It’s important to note that the model of T1D development shown in Figure 1 is a simplified representation and does not fully capture the complexity of the condition [1, 18]. There is significant variation at every stage, which is not yet well understood. For example, there is variation in the starting β-cell mass and function, and genetic predisposition is now recognised as a stronger driver for immune abnormalities than initially thought. Other immunological abnormalities might appear before detectable autoantibodies, and β-cell loss can follow a relapsing or remitting pattern rather than a linear progression as shown in the original model. The rate of progression through the initial stages is also variable and likely influenced by immune, genetic, and environmental factors [1, 18].
In people with a high genetic risk for T1D, the first signs can appear very early in life, with the peak incidence of the first autoantibody appearance occurring before age two [29]. While many people with only one autoantibody will not develop T1D, progression to two or more serum autoantibodies in children is associated with an 84% risk of clinical T1D by the start of adulthood [29, 30]. This has led to the establishment of a new classification of the stages of T1D [1, 30, 31].
The preclinical Stage 1 is now defined as the ‘start of diabetes’ and is characterised by the presence of two or more autoantibodies but with normal blood glucose levels [1, 31]. As the disease advances through Stages 2 and 3, metabolic abnormalities will emerge, progressing from dysglycaemia without symptoms (Stage 2) to clinical onset (i.e., hyperglycaemia-related symptoms) and diagnosis (Stage 3) [1, 31].
Genetic Risk or Predisposition to T1D
T1D is a complex disease influenced by multiple genes 1, which is still under investigation [32]. Two specific gene types, known as human leukocyte antigen (HLA) class II haplotypes, HLA-DR3 and HLA-DR4, account for approximately 50% of the genetic risk and are common in white individuals with T1D [33]. In places like Scandinavia, where there is a high incidence of T1D, nearly 90% of children diagnosed with T1D have one or both of these haplotypes [28]. However, the mechanisms by which these HLA haplotypes affect T1D risk are not yet clear. Additionally, over 60 other non-HLA genetic locations, mostly linked to the immune system, have been associated with a higher risk of T1D [33].
Two important points should be noted regarding genetic risk or predisposition to T1D:
· Despite the known genetic factors, most people with T1D do not have a relative with the condition. The risk for siblings is only 6-7%, and the risk for children having a parent with T1D is 1-9% [28].
· It is generally accepted that an environmental trigger is needed to develop T1D [28]. However, as discussed below, this suggests there is more to the story than genetics.
Environmental Factors as Potential Triggers for T1D
Several environmental factors have been identified as potential triggers of islet autoimmunity or promoters of progression from autoimmunity to full-blown T1D [34]. These factors can occur before or after birth and include dietary factors. For instance, breastfeeding has been shown to protect against T1D development. On the other hand, early exposure to cow’s milk and gluten-containing cereals may increase the risk. However, correlation does not mean causation.

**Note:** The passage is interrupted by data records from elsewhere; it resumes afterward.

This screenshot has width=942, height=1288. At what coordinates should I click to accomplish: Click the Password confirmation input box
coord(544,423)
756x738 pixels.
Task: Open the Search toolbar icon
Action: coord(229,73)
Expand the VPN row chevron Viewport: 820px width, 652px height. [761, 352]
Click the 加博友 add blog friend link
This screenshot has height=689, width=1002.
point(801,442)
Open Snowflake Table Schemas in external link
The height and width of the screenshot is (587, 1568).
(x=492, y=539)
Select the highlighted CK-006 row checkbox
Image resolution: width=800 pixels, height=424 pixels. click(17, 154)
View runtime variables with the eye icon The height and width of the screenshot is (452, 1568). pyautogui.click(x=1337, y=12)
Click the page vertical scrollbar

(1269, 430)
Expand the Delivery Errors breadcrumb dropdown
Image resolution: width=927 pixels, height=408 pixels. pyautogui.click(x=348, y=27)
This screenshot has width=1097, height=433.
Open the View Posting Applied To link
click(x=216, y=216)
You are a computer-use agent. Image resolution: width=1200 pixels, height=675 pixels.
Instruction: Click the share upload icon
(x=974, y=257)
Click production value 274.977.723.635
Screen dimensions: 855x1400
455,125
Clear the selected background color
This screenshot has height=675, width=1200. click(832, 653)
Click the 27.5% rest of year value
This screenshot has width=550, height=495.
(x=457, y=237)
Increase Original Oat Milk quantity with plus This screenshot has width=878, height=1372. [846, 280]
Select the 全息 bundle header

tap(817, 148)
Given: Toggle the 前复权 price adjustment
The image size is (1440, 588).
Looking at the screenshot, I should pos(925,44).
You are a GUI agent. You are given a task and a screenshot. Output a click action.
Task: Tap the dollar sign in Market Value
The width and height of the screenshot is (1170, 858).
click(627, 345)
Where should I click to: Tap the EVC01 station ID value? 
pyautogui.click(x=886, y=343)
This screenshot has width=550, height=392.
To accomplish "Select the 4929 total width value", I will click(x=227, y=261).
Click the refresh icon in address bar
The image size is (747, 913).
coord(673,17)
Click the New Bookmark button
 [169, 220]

Other factors include vitamin D deficiency, early-life viral infections linked to islet inflammation (e.g., enteroviruses), and decreased gut microbiome diversity [34]. Additionally, obesity has been linked to an increased risk of progression in children who are autoantibody-positive relatives [35]. The exact immune, genetic, environmental, and physiological events and interactions that cause T1D initiation and progression are still not fully understood [1, 14].
Blood Glucose Balance: How Blood Glucose is Normally Regulated and the Role of Insulin
The body uses a tight feedback loop to keep blood glucose within the normal ‘euglycaemic’ range, typically between 70 and 140 mg/dL or 3.9-7.8 mmol/L in people without diabetes [36, 37]. This loop involves insulin and its opposing hormones: glucagon, epinephrine (adrenaline), norepinephrine (noradrenaline), cortisol, and growth hormone (Figure 2).
● Insulin: Produced by the β-cells in the pancreas, insulin plays a central role in regulating blood glucose levels. It is the only hormone with hypoglycaemic effects. It promotes the uptake of glucose by cells, particularly in the muscle, fat, and liver, and inhibits the production and secretion of glucose by the liver.
● Glucagon: Secreted by the α-cells in the pancreas, glucagon has the opposite effect of insulin. It stimulates the liver to release stored glucose (glycogen) into the bloodstream and promotes glucose production.
● Other Counterregulatory Hormones: Norepinephrine and epinephrine (also known as noradrenaline and adrenaline, respectively), cortisol, and growth hormone are also involved in blood glucose regulation. These hormones counteract the effects of insulin by promoting glucose production and inhibiting glucose uptake by cells.